What the task asks -> Copy each of the following items exactly as it appears, line for line.

[BEGIN Data excerpts]

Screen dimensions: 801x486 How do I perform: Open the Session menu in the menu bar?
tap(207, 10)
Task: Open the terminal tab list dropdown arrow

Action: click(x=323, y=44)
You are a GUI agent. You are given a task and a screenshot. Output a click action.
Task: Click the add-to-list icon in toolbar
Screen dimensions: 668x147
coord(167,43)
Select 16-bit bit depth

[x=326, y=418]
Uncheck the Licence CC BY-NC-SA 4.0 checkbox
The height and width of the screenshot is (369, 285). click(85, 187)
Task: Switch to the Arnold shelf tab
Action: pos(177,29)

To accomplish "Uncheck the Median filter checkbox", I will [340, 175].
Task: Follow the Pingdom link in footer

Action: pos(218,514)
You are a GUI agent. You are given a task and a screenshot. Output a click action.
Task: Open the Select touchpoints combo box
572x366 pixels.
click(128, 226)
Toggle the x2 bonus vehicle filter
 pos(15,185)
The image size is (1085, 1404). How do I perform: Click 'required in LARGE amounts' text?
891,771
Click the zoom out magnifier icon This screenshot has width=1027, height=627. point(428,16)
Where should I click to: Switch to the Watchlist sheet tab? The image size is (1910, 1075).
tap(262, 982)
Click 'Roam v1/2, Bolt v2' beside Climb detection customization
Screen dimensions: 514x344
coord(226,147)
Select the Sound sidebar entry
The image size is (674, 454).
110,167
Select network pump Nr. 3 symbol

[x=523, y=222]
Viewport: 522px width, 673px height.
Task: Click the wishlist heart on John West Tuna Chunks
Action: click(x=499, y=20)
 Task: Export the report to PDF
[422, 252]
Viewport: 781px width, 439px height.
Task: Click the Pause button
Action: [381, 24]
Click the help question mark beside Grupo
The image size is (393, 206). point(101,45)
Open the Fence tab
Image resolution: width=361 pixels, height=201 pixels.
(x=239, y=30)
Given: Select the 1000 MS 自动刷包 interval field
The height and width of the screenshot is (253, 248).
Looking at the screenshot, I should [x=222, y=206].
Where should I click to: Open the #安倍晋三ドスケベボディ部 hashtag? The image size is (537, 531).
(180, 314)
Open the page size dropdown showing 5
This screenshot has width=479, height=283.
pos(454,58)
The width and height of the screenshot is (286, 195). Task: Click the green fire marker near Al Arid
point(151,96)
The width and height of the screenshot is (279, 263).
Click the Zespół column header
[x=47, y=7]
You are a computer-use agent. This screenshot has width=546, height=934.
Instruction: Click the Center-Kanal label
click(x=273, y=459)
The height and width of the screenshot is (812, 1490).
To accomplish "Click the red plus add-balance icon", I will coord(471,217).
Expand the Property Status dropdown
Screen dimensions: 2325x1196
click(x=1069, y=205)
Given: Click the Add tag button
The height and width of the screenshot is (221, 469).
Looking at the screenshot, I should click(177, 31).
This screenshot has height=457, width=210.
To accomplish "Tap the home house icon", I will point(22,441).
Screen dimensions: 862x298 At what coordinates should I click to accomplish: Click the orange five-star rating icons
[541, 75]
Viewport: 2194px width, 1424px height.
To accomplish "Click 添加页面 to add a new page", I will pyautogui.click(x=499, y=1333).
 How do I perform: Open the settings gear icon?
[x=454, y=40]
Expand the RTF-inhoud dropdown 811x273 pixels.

[END Data excerpts]

Finished exercise ->
Screen dimensions: 801x486 How do I perform: Open the Session menu in the menu bar?
tap(207, 10)
Task: Open the terminal tab list dropdown arrow

Action: click(x=323, y=44)
You are a GUI agent. You are given a task and a screenshot. Output a click action.
Task: Click the add-to-list icon in toolbar
Screen dimensions: 668x147
coord(167,43)
Select 16-bit bit depth

[x=326, y=418]
Uncheck the Licence CC BY-NC-SA 4.0 checkbox
The height and width of the screenshot is (369, 285). click(85, 187)
Task: Switch to the Arnold shelf tab
Action: pos(177,29)

To accomplish "Uncheck the Median filter checkbox", I will [340, 175].
Task: Follow the Pingdom link in footer

Action: pos(218,514)
You are a GUI agent. You are given a task and a screenshot. Output a click action.
Task: Open the Select touchpoints combo box
572x366 pixels.
click(128, 226)
Toggle the x2 bonus vehicle filter
 pos(15,185)
The image size is (1085, 1404). How do I perform: Click 'required in LARGE amounts' text?
891,771
Click the zoom out magnifier icon This screenshot has width=1027, height=627. point(428,16)
Where should I click to: Switch to the Watchlist sheet tab? The image size is (1910, 1075).
tap(262, 982)
Click 'Roam v1/2, Bolt v2' beside Climb detection customization
Screen dimensions: 514x344
coord(226,147)
Select the Sound sidebar entry
The image size is (674, 454).
110,167
Select network pump Nr. 3 symbol

[x=523, y=222]
Viewport: 522px width, 673px height.
Task: Click the wishlist heart on John West Tuna Chunks
Action: click(x=499, y=20)
 Task: Export the report to PDF
[422, 252]
Viewport: 781px width, 439px height.
Task: Click the Pause button
Action: [381, 24]
Click the help question mark beside Grupo
The image size is (393, 206). point(101,45)
Open the Fence tab
Image resolution: width=361 pixels, height=201 pixels.
(x=239, y=30)
Given: Select the 1000 MS 自动刷包 interval field
The height and width of the screenshot is (253, 248).
Looking at the screenshot, I should [x=222, y=206].
Where should I click to: Open the #安倍晋三ドスケベボディ部 hashtag? The image size is (537, 531).
(180, 314)
Open the page size dropdown showing 5
This screenshot has width=479, height=283.
pos(454,58)
The width and height of the screenshot is (286, 195). Task: Click the green fire marker near Al Arid
point(151,96)
The width and height of the screenshot is (279, 263).
Click the Zespół column header
[x=47, y=7]
You are a computer-use agent. This screenshot has width=546, height=934.
Instruction: Click the Center-Kanal label
click(x=273, y=459)
The height and width of the screenshot is (812, 1490).
To accomplish "Click the red plus add-balance icon", I will coord(471,217).
Expand the Property Status dropdown
Screen dimensions: 2325x1196
click(x=1069, y=205)
Given: Click the Add tag button
The height and width of the screenshot is (221, 469).
Looking at the screenshot, I should click(177, 31).
This screenshot has height=457, width=210.
To accomplish "Tap the home house icon", I will point(22,441).
Screen dimensions: 862x298 At what coordinates should I click to accomplish: Click the orange five-star rating icons
[541, 75]
Viewport: 2194px width, 1424px height.
To accomplish "Click 添加页面 to add a new page", I will pyautogui.click(x=499, y=1333).
 How do I perform: Open the settings gear icon?
[x=454, y=40]
Expand the RTF-inhoud dropdown 811x273 pixels.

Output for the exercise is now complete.